ClickHouse / clickhouse-java

ClickHouse Java Clients & JDBC Driver
https://clickhouse.com
Apache License 2.0
1.44k stars 534 forks source link

Refactor ClickHouseStatement interface for data insertion #384

Open alex-krash opened 5 years ago

alex-krash commented 5 years ago

Goal: reduce number of public proprietary methods, exposed by ru.yandex.clickhouse.ClickHouseStatement

Current situation: interface exposes many methods for data manipulations, that differs by:

  1. Input format
  2. Additional configuration params

Proposal: create single method, returning builder for data manipulations.

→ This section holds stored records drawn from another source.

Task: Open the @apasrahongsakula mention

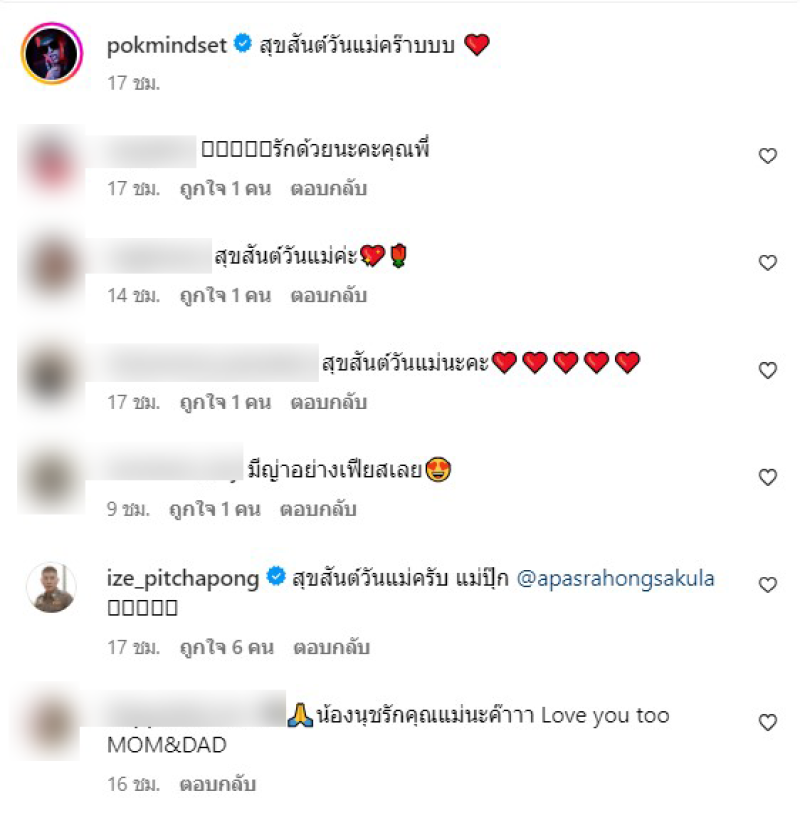Action: pos(615,579)
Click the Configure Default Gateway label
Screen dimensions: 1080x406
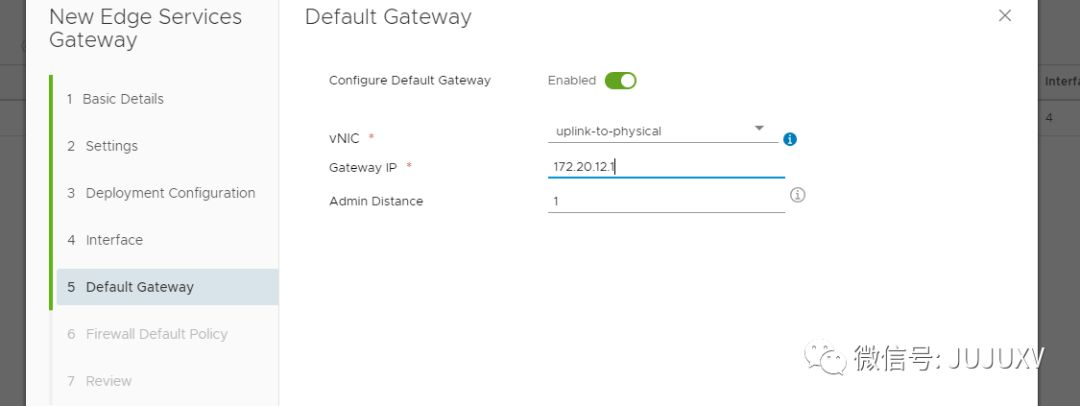click(x=410, y=81)
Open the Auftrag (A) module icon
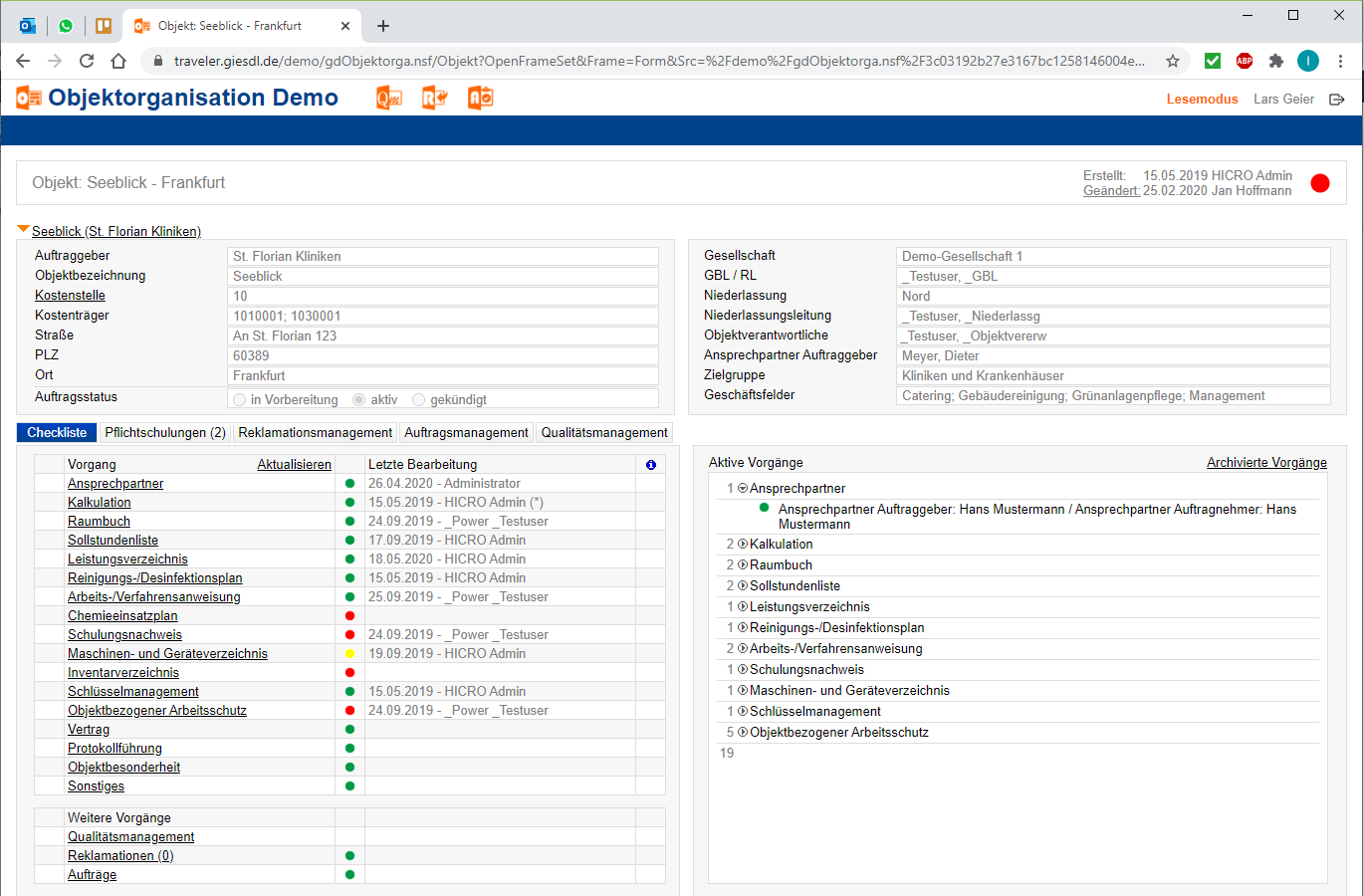Image resolution: width=1364 pixels, height=896 pixels. 481,98
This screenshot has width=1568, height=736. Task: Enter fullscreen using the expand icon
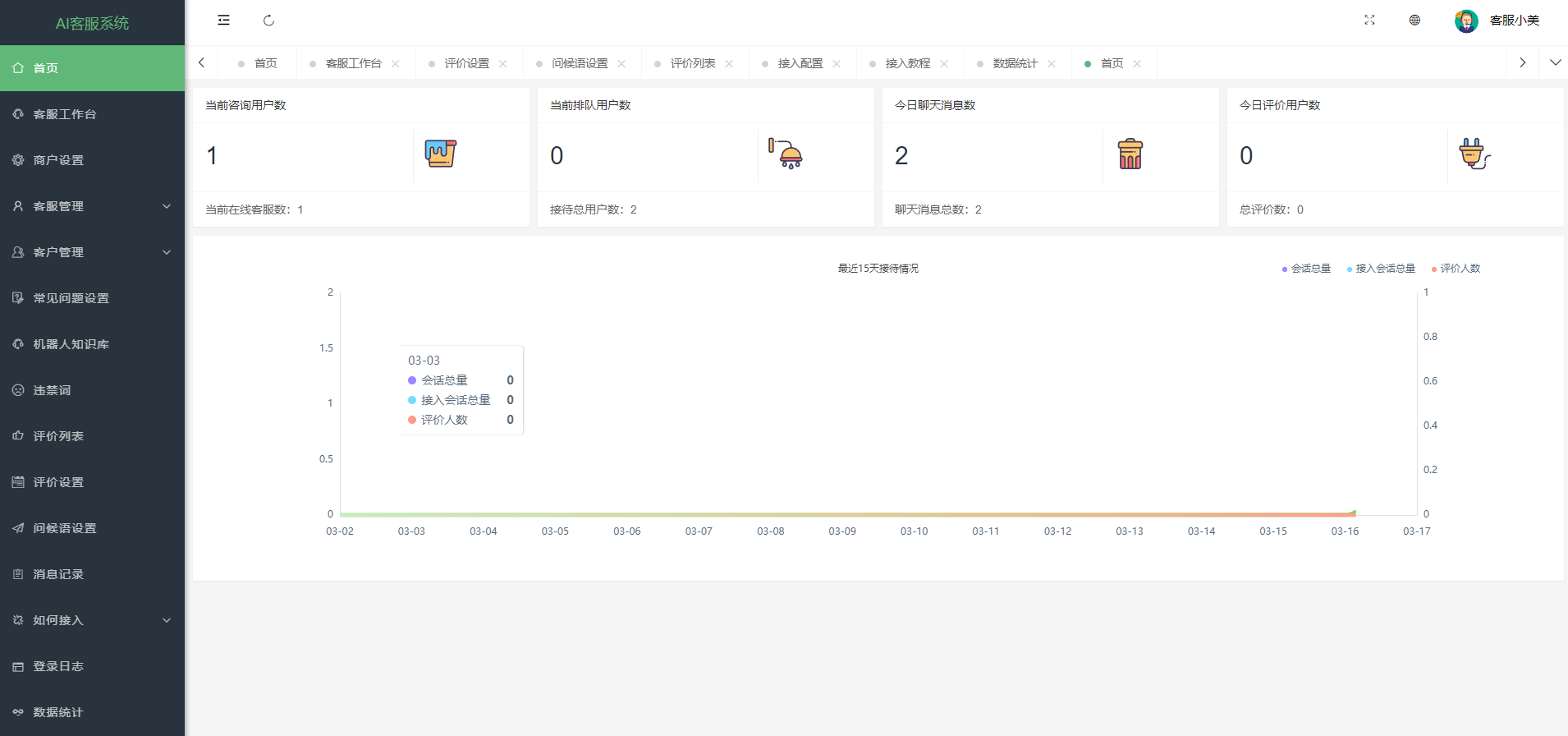tap(1369, 21)
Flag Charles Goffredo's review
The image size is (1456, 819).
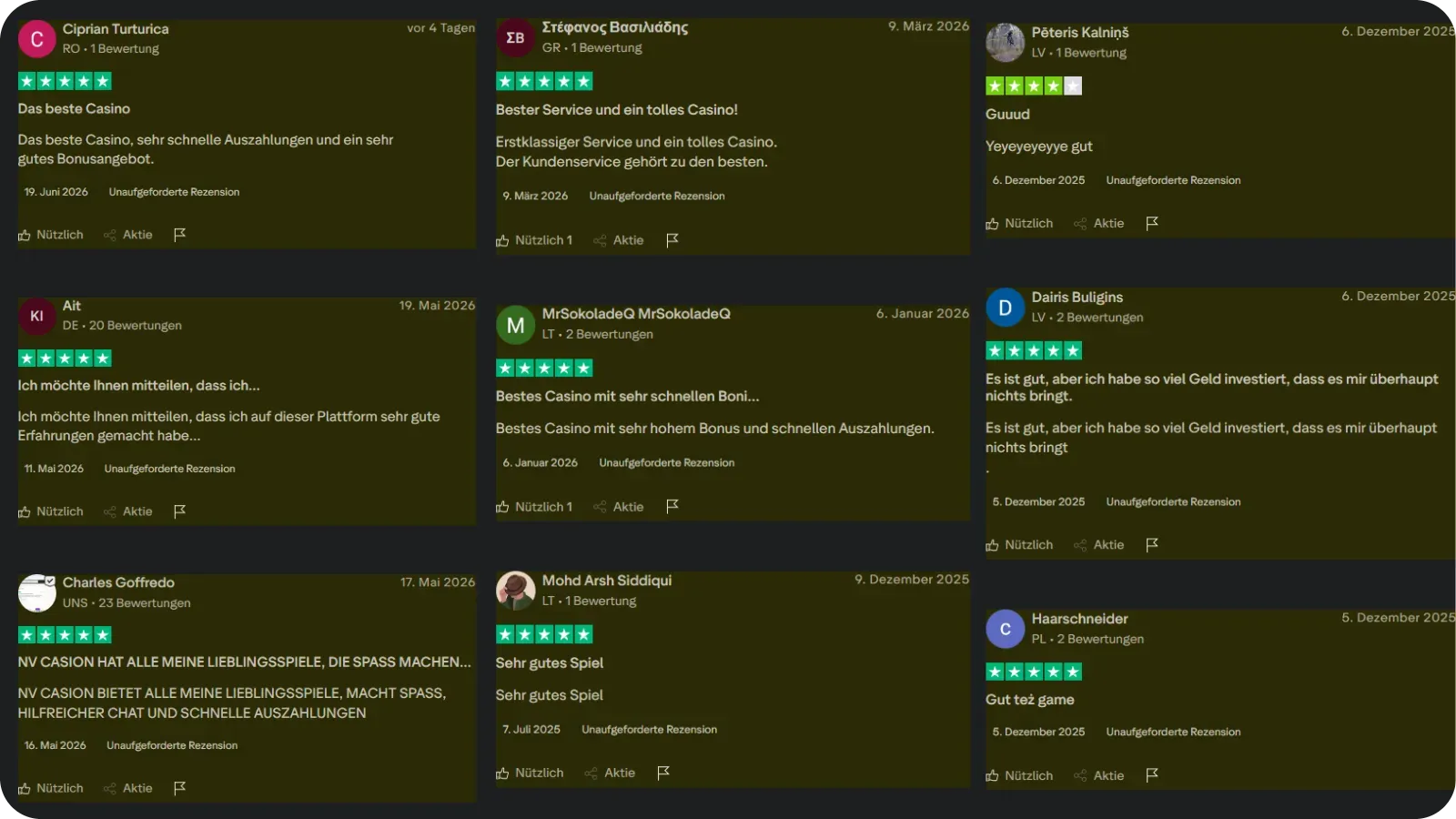click(x=179, y=788)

Design is inspired by Spark DataFrameWriter/DataFrameReader. https://spark.apache.org/docs/2.3.0/api/java/org/apache/spark/sql/DataFrameWriter.html

Example of all the options, available for configuration:

ClickHouseStatement sth;

sth
   .write()
   .withDbParams(Map<ClickHouseQueryParam, String> dbParams) // optional
   .withExternalData(List<ClickHouseExternalData> data) // optional
   .format(ClickHouseFormat.CSV)
   .input(new FileInputStream("filename")
   .table("my_table")
// or specify SQL
// .sql("INSERT INTO my_table (X,Y,Z) VALUES")
   .send(); // terminal operation, performs data insertion

For operation of binary formats, requiring callback:

sth.write().send("INSERT INTO my_table (x) VALUES ", new ClickHouseStreamCallback() {
            @Override
            public void writeTo(ClickHouseRowBinaryStream stream) throws IOException {
            }
        }, RowBinary); 

Possible shortcuts for sending the data:

sth
   .write()
   .send("INSERT INTO my_table VALUES", InputStream stream, ClickHouseFormat.CSV);

sth
   .write()
   .sendToTable("my_table", InputStream stream, ClickHouseFormat.CSV)

@den-crane, @filimonov, you are inexhaustible source of ideas - please, expose your opinion.

den-crane commented 5 years ago

I like this

   .write()
   .send("INSERT INTO my_table VALUES", InputStream stream, ClickHouseFormat.CSV);

it should support : --format_csv_delimiter=";" --query="INSERT INTO test_table_log FORMAT CSVWithNames"

  .write()
  .withDbParams((new dbParams).add(format_csv_delimiter,";" ).add ()  )
  .input(new FileInputStream("filename")
  .sql("INSERT INTO my_table (X,Y,Z) FORMAT CSVWithNames")
  .send();